PROVIDED PASSAGE
-------
KARACHI: Pakistan wants to take the International Monetary Fund (IMF) on board as it prepares the budget for the next fiscal year, to be presented in parliament next month, an official with direct knowledge of the budget-making process said on Monday, but may have to go on without the multilateral body's nod amid an indefinitely stalled bailout program. 

Pakistan’s coalition government is expected to present the budget before parliament in the first week of June 2023. The South Asian nation has been in economic turmoil for months with an acute balance of payments crisis while talks with the IMF, ongoing since November, to secure $1.1 billion funding as part of $6.5 billion bailout agreed in 2019 have not yet yielded fruit. Pakistan's foreign exchange reserves have fallen to cover barely four weeks of imports.

Consumer price inflation in Pakistan jumped to a record 35.37% in March from a year earlier, according to the statistics bureau. The March inflation number eclipsed February's 31.5%, the bureau said, as food, beverage and transport prices surged up to 50% year-on-year.

The delay in the IMF program has worsened Pakistan’s economic woes despite it getting external financing guarantees from friendly nations like Saudi Arabia, the United Arab Emirates and China. Officials say budgetary preparations are underway but the pace is slow, as the government is still trying to reach a deal with the IMF.

“The priority of the government is to take the IMF onboard before finalization of the budget for the next fiscal year, but [the] government may go ahead even without the Fund,” a government official with direct knowledge of the developments told Arab News on Monday, requesting anonymity as he was not authorized to speak to media on the issue.
-------
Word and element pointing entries
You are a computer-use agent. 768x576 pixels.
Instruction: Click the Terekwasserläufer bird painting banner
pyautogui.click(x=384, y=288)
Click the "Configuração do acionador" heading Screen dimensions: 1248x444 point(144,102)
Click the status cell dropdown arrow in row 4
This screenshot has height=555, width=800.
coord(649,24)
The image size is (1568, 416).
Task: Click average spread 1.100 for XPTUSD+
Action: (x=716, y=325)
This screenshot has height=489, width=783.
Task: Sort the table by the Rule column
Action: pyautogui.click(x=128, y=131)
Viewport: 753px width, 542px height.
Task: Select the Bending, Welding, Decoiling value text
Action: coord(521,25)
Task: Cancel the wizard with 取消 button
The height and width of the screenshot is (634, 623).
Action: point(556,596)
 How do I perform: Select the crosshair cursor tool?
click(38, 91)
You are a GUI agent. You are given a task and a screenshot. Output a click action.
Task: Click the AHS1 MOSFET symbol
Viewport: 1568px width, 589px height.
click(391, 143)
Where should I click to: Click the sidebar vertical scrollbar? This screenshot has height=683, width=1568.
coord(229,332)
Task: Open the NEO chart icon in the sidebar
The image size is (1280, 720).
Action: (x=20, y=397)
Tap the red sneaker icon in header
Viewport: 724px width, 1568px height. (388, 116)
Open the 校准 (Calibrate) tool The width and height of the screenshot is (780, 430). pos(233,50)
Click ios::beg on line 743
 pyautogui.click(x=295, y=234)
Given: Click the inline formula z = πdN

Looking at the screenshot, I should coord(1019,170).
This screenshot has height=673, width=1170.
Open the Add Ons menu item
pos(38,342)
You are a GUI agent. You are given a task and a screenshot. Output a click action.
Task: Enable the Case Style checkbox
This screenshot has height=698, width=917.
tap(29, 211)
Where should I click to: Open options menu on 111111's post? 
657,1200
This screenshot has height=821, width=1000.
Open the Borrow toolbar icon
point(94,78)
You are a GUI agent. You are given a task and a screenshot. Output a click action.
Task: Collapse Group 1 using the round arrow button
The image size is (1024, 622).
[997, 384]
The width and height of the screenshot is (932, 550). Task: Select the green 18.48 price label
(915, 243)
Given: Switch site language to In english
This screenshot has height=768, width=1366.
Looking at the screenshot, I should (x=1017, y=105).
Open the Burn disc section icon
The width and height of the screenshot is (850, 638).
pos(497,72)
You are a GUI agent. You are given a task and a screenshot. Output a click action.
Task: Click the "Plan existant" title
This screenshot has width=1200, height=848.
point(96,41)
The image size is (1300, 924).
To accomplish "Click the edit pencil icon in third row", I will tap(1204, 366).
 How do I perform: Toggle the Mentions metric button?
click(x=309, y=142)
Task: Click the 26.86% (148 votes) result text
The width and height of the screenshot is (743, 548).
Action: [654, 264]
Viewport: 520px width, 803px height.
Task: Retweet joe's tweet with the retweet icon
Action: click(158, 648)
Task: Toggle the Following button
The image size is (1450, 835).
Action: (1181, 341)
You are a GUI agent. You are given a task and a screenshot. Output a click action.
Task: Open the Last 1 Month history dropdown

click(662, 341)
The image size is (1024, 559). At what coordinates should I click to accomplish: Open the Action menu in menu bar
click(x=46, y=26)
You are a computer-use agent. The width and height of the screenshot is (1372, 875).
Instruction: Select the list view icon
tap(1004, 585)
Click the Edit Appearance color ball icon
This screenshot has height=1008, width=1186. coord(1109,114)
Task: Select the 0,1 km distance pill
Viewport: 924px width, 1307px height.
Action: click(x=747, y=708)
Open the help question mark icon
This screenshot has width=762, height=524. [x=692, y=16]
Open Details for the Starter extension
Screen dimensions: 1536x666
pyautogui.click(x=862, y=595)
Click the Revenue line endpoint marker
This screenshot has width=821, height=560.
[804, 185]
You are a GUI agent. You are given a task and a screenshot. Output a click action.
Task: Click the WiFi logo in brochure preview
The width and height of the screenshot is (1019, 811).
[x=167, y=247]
-------
TO BE DONE
A. According to the article on Pakistan's budget, what record rate did consumer price inflation reach in March?
B. Please pull out every line of the listing that contains the string "Instruction".
The article and the listing have no connection to each other.

OUTPUTS FOR THE TASKS
A. 35.37%

B.
Instruction: Click the Terekwasserläufer bird painting banner
Instruction: Select the list view icon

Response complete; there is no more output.